Nusantarakini.com, Jakarta
Jokowi Memancing Makar
Oleh: Ahmad Murtadlo Irama
Sejak dari awal aksi umat Islam tetap konsisten dan tegas pada satu tuntutan: tegakkan keadilan dan hukum untuk orang yg telah menghina ulama dan menistakan Alquran. Itu saja titik, tidak kurang, tidak lebih.
Tapi rezim Jokowi tampaknya pura-pura tidak paham apa yang menjadi tuntutan umat Islam dan selalu mengalihkan persolan. Di mata umat Islam, tindakan rezim Jokowi ini justru malah menambah keyakinan bahwa rezim Jokowi memang melindungi Ahok. Membenarkan rumor yang selama ini berkembang bahwa ada sebuah kepentingan besar dibelakang Ahok yang sedang berusaha dipertahankan dan dilindungi mati-matian oleh rezim Jokowi.
Berikut ini pola isu dan tindakan yang dikembangkan oleh rezim Jokowi untuk meredam aksi umat Islam, sejak mulai dari Aksi Bela Islam I, Aksi Damai II dan Aksi Super Damai III.
Sejak awal umat Islam sudah dengan jelas menyatakan mereka menuntut penegakkan hukum seadil-adilnya terhadap Ahok atas kasus penistaan agama. Namun rezim Jokowi menganggap angin lalu. Tidak ada tindakan apa pun terhadap Ahok. Sebaliknya, mereka justru berusaha meredam tuntutan umat Islam ini dengan mengembangkan wacana tafsir tandingan bahwa Ahok tidak salah.

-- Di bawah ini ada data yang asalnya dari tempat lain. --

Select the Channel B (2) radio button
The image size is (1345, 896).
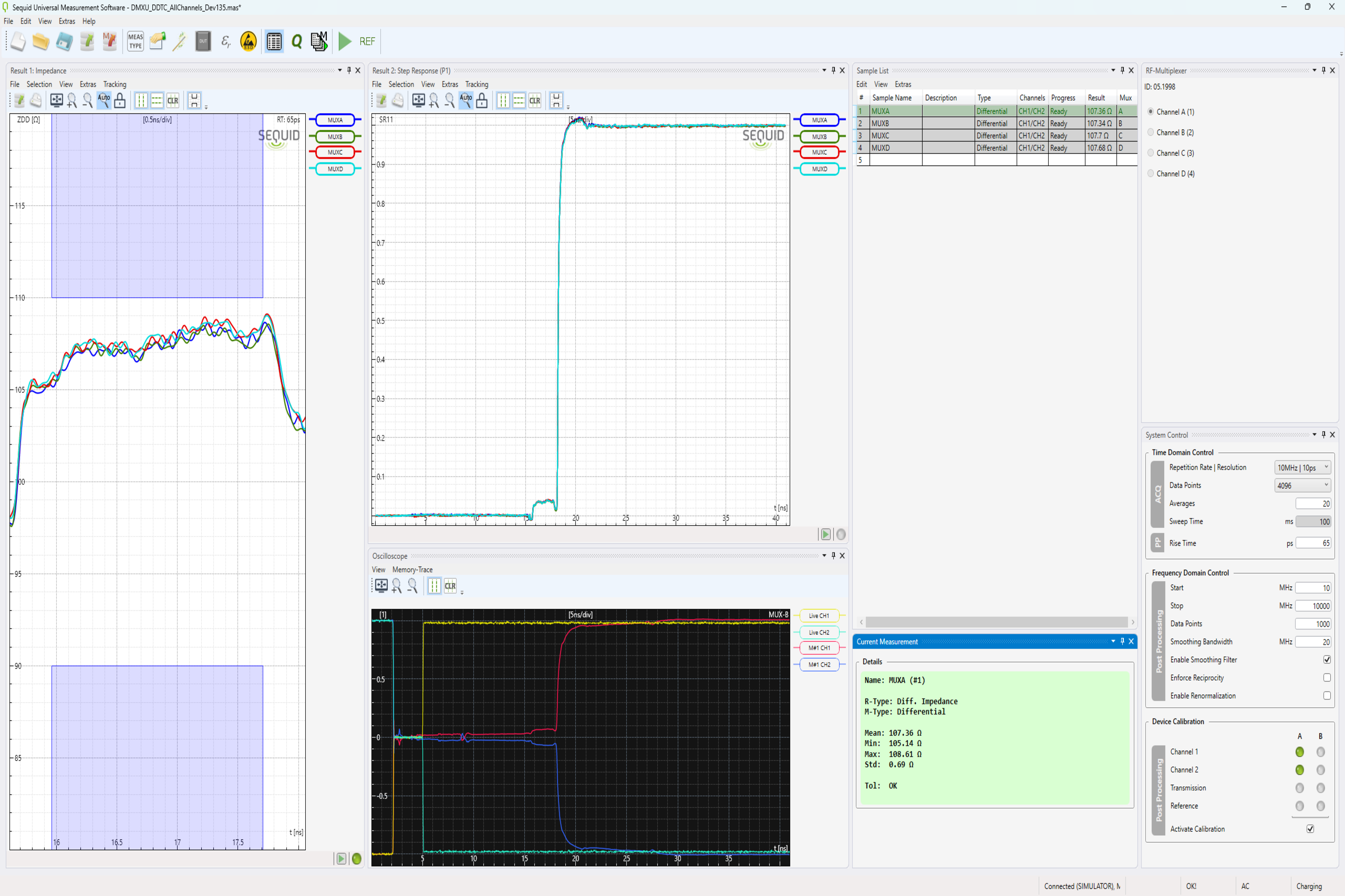1151,132
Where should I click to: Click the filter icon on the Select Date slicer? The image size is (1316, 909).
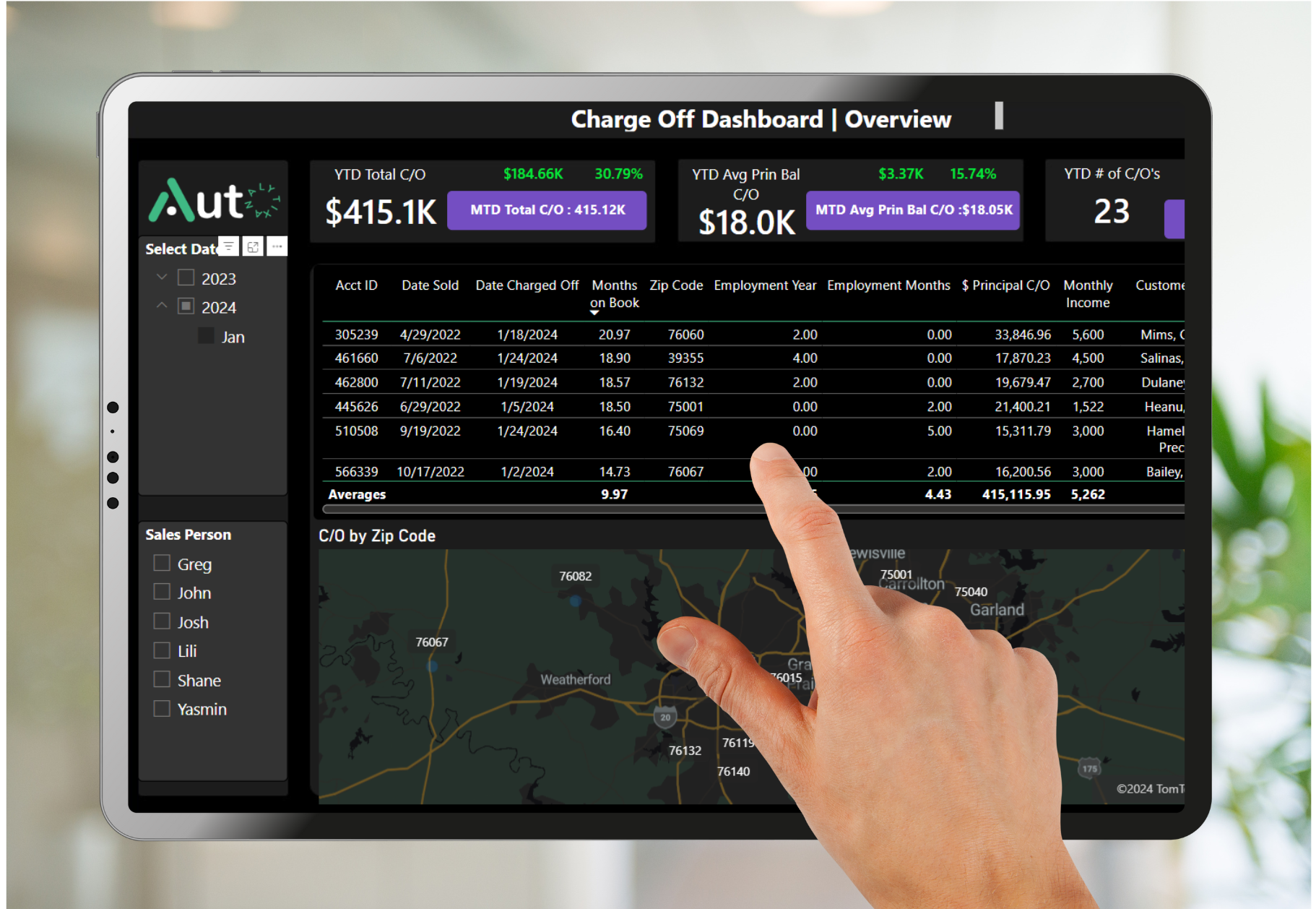click(228, 246)
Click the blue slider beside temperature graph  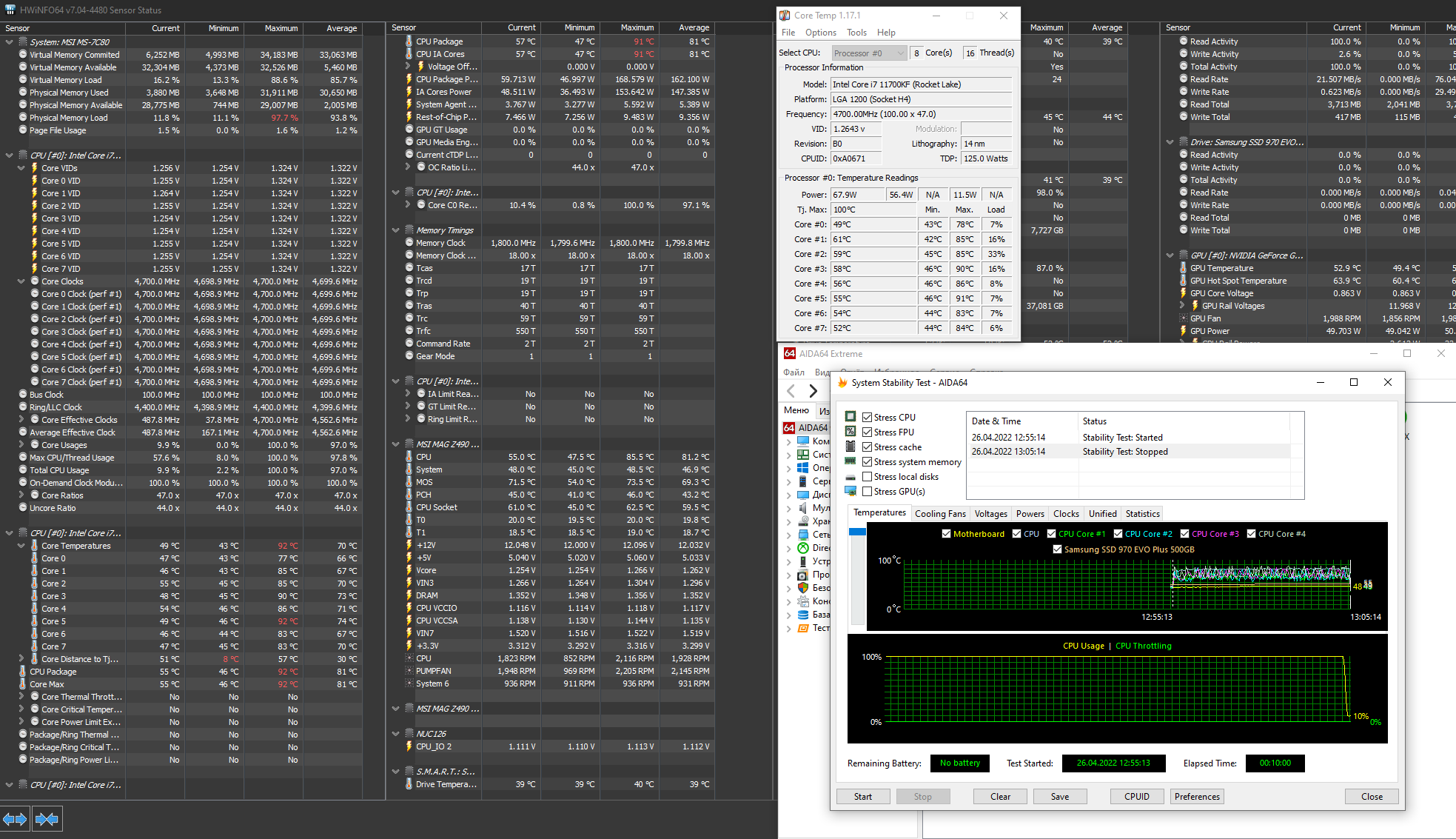point(857,532)
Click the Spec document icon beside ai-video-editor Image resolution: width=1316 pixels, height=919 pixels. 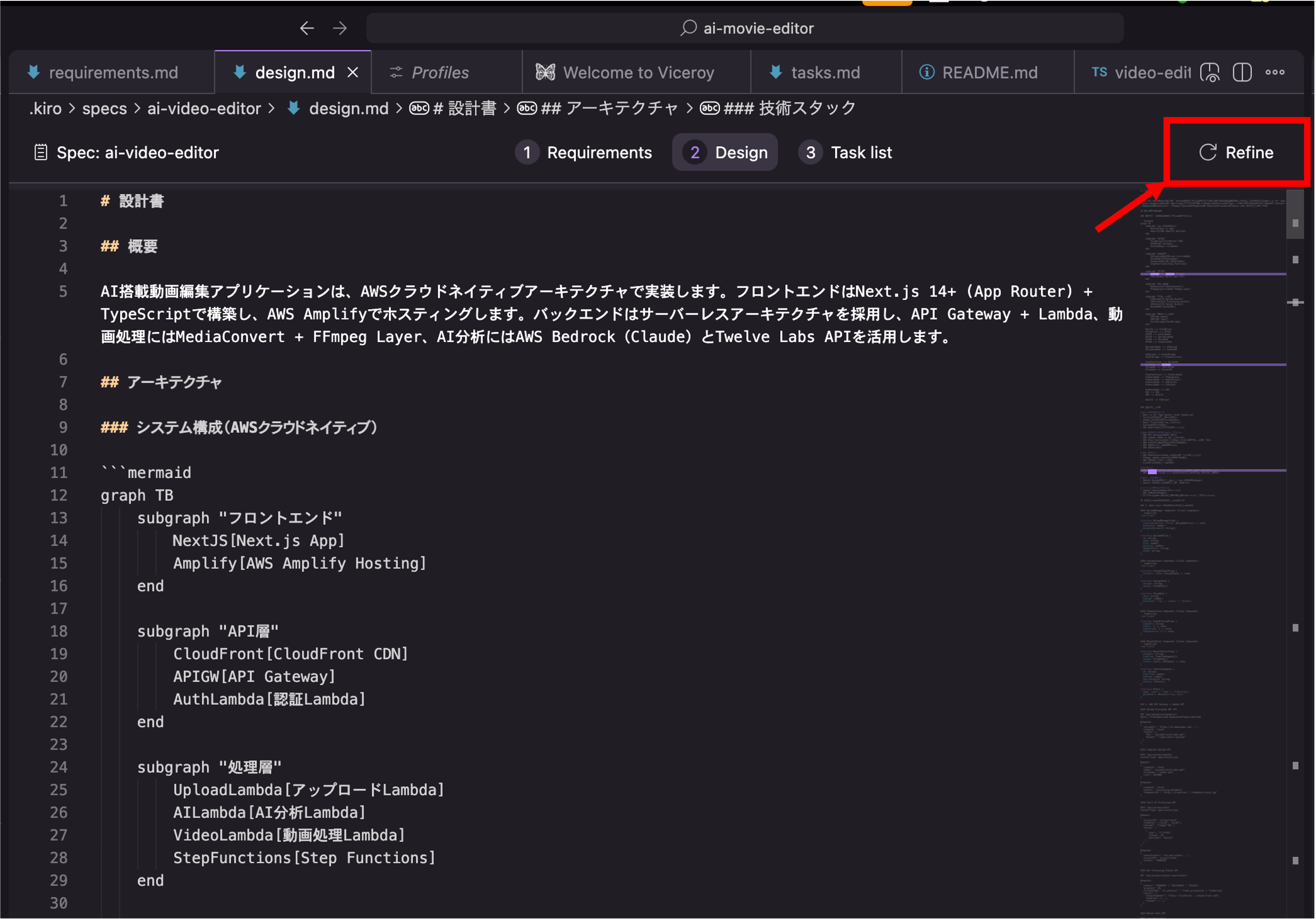[41, 152]
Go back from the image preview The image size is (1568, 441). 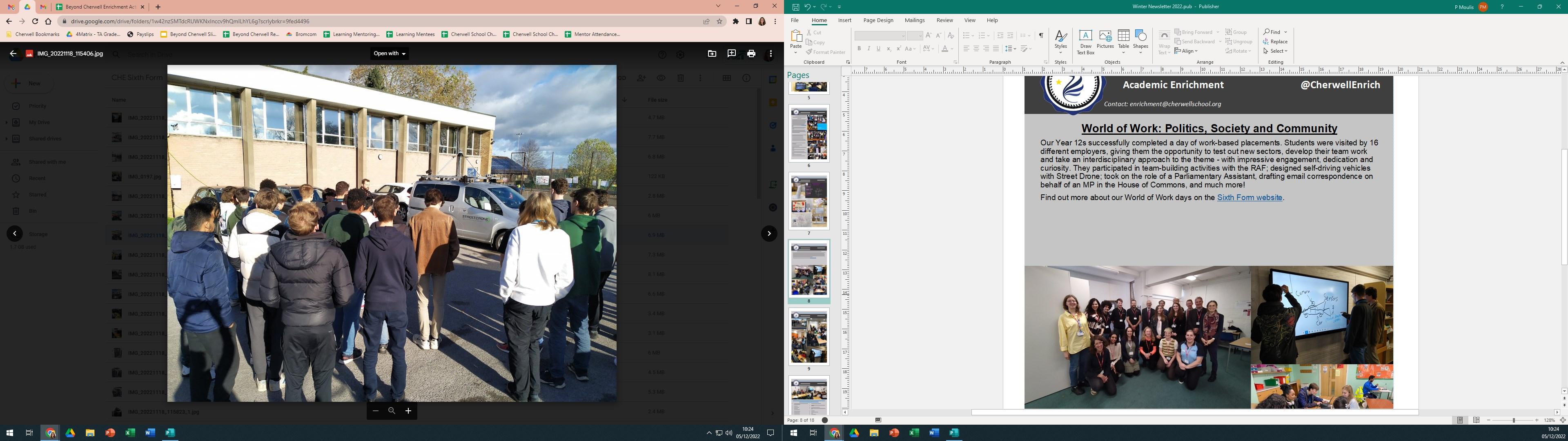pyautogui.click(x=13, y=53)
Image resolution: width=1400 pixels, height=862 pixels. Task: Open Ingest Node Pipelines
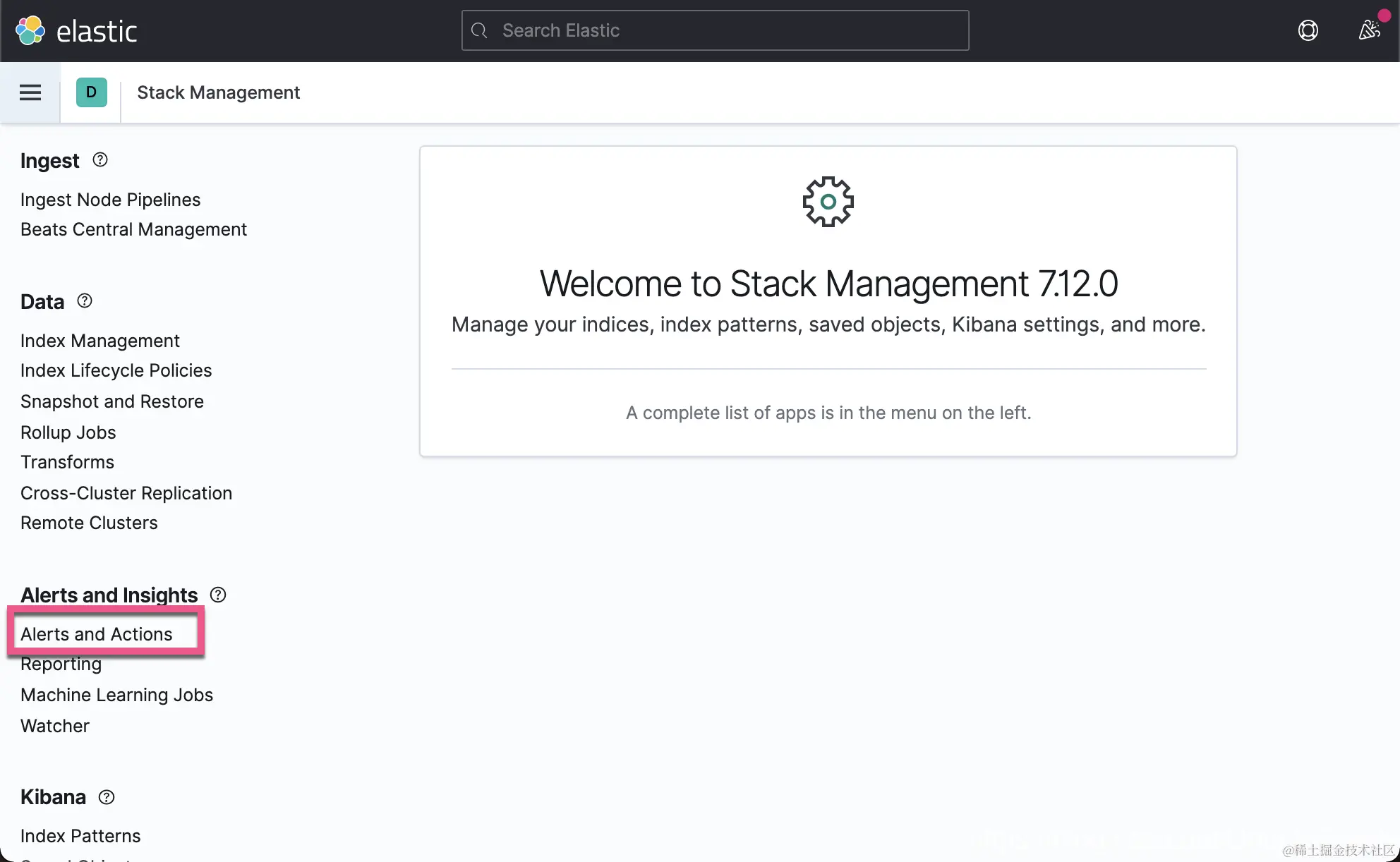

Mereka membentur-benturkan pendapat dan tafsir Surat Al Maidah 51 antar ulama dan memblow-up pendapat-pendapat ulama yang pro Ahok melalui berbagai media pendukungnya seperti media group (Metro TV, Metronews.com) dan grup Kompas.
Semua itu dilakukan dengan tujuan agar umat Islam bisa diredam dan pelan-pelan hilang ditelan waktu. Namun ternyata wacana yang dikembangkan rezim Jokowi tersebut tidak membuat umat Islam melemah. Umat Islam tetap bersatu mengadakan Aksi 14 Oktober 2016 di sepanjang jalan Thamrin.
Melihat aksi umat Islam I yang diikuti ribuan orang tersebut, rezim Jokowi dan pendukungnya masih tetap pura-pura tidak paham masalah. Bukannya mengakomodir tuntutan dan mencari solusi, mereka malah terus mencari berbagai alasan untuk terus meredam aksi umat Islam ini.
Melihat aksi umat Islam yang sudah tidak bisa dibendung dengan wacana tafsir tandingan, rezim Jokowi merubah arah serangan dengan mengembangkan stigma negatif kepada panitia dan peserta aksi dengan tujuan mendelegitimasi aksi umat Islam ini.
Rezim Jokowi dan para pendukung Ahok kompak ramai-ramai mengecilkan aksi umat Islam ini dengan menuduh aksi ini sebagai aksinya Front Pembela Islam (FPI). Langkah selanjutnya, mereka membully habis-habisan FPI sebagai kelompok preman bersorban, suka memeras, suka terima uang centeng dan lain sebagainya.
Intinya rezim Jokowi menggunakan teknik kill the massanger (bunuh si pembawa pesan) agar pesan atau tujuan aksi menjadi sumir, tidak jelas dan tidak bisa dipercaya.
Peserta aksi distigma dengan segerombolan orang yang bodoh, kriminal dan suka merusak (taman dan segala fasilitas umum). Peserta aksi disebut sebagai kelompok masyarakat intoleran, Islam radikal, dan disusupi paham teroris. Dan yang paling tidak masuk akal, mereka menuduh peserta aksi sebagai massa bayaran, dan ditunggangi untuk kepentingan Pilkada.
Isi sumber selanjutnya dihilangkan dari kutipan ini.